» TO-DO LIST:
(1) List each distinct username that appears in a post header in the GarageBand guitar thread, along with the date shown beside it.
(2) Write the next part of the GarageBand guitar thread, picking up after its last line.

Learning how to play with GarageBand is far different from 'using' GarageBand.

I don't know the depth of the lessons available through GB but it is, at least, a good start. All you need is your Mac and a guitar and you're good to go.

Good luck.


----------



## darkscot (Nov 13, 2003)

Macified said:


> Learning how to play with GarageBand is far different from 'using' GarageBand.
> 
> I don't know the depth of the lessons available through GB but it is, at least, a good start. All you need is your Mac and a guitar and you're good to go.
> 
> Good luck.


Does it help to plugin a guitar to my MBP for learning on GarageBand?


----------



## Funkynassau (Apr 13, 2008)

Probably it would, give it a try!


----------



## darkscot (Nov 13, 2003)

Funkynassau said:


> Probably it would, give it a try!


Haven't bought a guitar yet so there's the next step. I've seen another thread on guitar makes, and will reread them. So an acoustic that could plug into Garageband should be fine. I will of course also try out the link you sent Funkynassau  thanks


----------



## Funkynassau (Apr 13, 2008)

There's a ton of websites devoted to learning guitar so do some googling. You could buy a copy of Acoustic Guitar magazine and learn some stuff there plus get ideas on what type of guitar to buy, what to look for and what to avoid. There's way more to learn than I ever imagined!

I have an acoustic and an electric. I am left handed and my gear is lefty too. My husband bought the acoustic for me and his musician friends convinced him I simply had to have a lefty because I am a lefty. So that's what I got. Not knowing any better, that's what I stuck with. I figured it out that I have limited myself in so many ways, I cant play other people's guitars nor can they play mine. Music stores dont have hardly any lefties if you go to buy one...ah well, I am not going to change now.

Hope you are a righty! 
Funkynassau


----------



## Macified (Sep 18, 2003)

darkscot said:


> Does it help to plugin a guitar to my MBP for learning on GarageBand?


Only for tuning (and you don't even have to plug in for that). The GarageBand lessons are essentially videos that teach the basics. You don't play into the computer or use the computer to analyze, you just watch and try.


----------



## mkolesa (Jul 22, 2008)

» SOURCE MATERIAL:

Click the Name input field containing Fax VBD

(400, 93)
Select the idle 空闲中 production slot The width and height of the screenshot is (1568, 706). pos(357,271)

» ANSWER SET:
(1)
darkscot (Nov 13, 2003)
Funkynassau (Apr 13, 2008)
Macified (Sep 18, 2003)
mkolesa (Jul 22, 2008)

(2)
*~*

i think garageband would help more at a later stage when you want to practice or improvise over set chord changes... so no, i wouldn't worry about plugging a guitar into the laptop. as for acoustic vs. electric, it's more about the types of music you enjoy. but learning on an acoustic will give you a better foundation than learning on an electric... of course with a guitar you want to get something that will be easy to play and learn on. i went through the exercise a year ago looking for a beginner's instrument for my girlfriend and she ended up getting a seagull for $300+ with a solid wood top (plywood back and sides). it's canadian made from local woods and a great value. cheaper, i liked the yamaha's, though they're chinese made and all plywood at the $150 mark. another option is to rent a guitar from long&mcquade. i rented a yamaha for my girlfriend and it was less than $15/month. there's a decent software instruction series put out by emedia:
eMedia Guitar Method version 4 – Guitar Lesson Software
which my girlfriend liked...
good luck!


----------



## darkscot (Nov 13, 2003)

Thanks all! great info for me


----------



## Macified (Sep 18, 2003)

Have any of you actually looked at the "Learn to Play" features of GarageBand?

While I appreciate, as the OP probably does as well, the alternative options, GarageBand does have a set of tutorials geared strictly to learning how to play an instrument. You don't need to plug in your instrument and you don't need to know anything about recording. Just watch and play.


----------



## darkscot (Nov 13, 2003)

mkolesa said:


> as for acoustic vs. electric, it's more about the types of music you enjoy. but learning on an acoustic will give you a better foundation than learning on an electric... of course with a guitar you want to get something that will be easy to play and learn on.


Pink Floyd is my favourite band by far, so maybe an electric would be better? just that everybody keeps saying acoustic acoustic!


----------



## Funkynassau (Apr 13, 2008)

An acoustic is harder to play because you have to press hard on the strings which results in sore fingers with dents in them! Then they peel and you get calluses. You dont press as hard with an electric. I learned on my acoustic so I had some mighty fine calluses in a short time! Then when I got the electric, I had to learn to not press as hard as it isnt necessary.

The best advice I think is to go to a music store and try them both. Try different makes, see what feels good to you. Talk to the people in the stores, see what they say, but do not be pushed into buying anything if you arent ready or dont feel good about it. This is a big commitment you are planning and you want to be as happy as you can get. 

Dont buy some cheesy crappy cheap piece of junk like you'd find in Walmart or Radio Shack! You get what you pay for. My acoustic is a Norman, made in Quebec. My electric is a Les Paul, a whole other story there  I love it!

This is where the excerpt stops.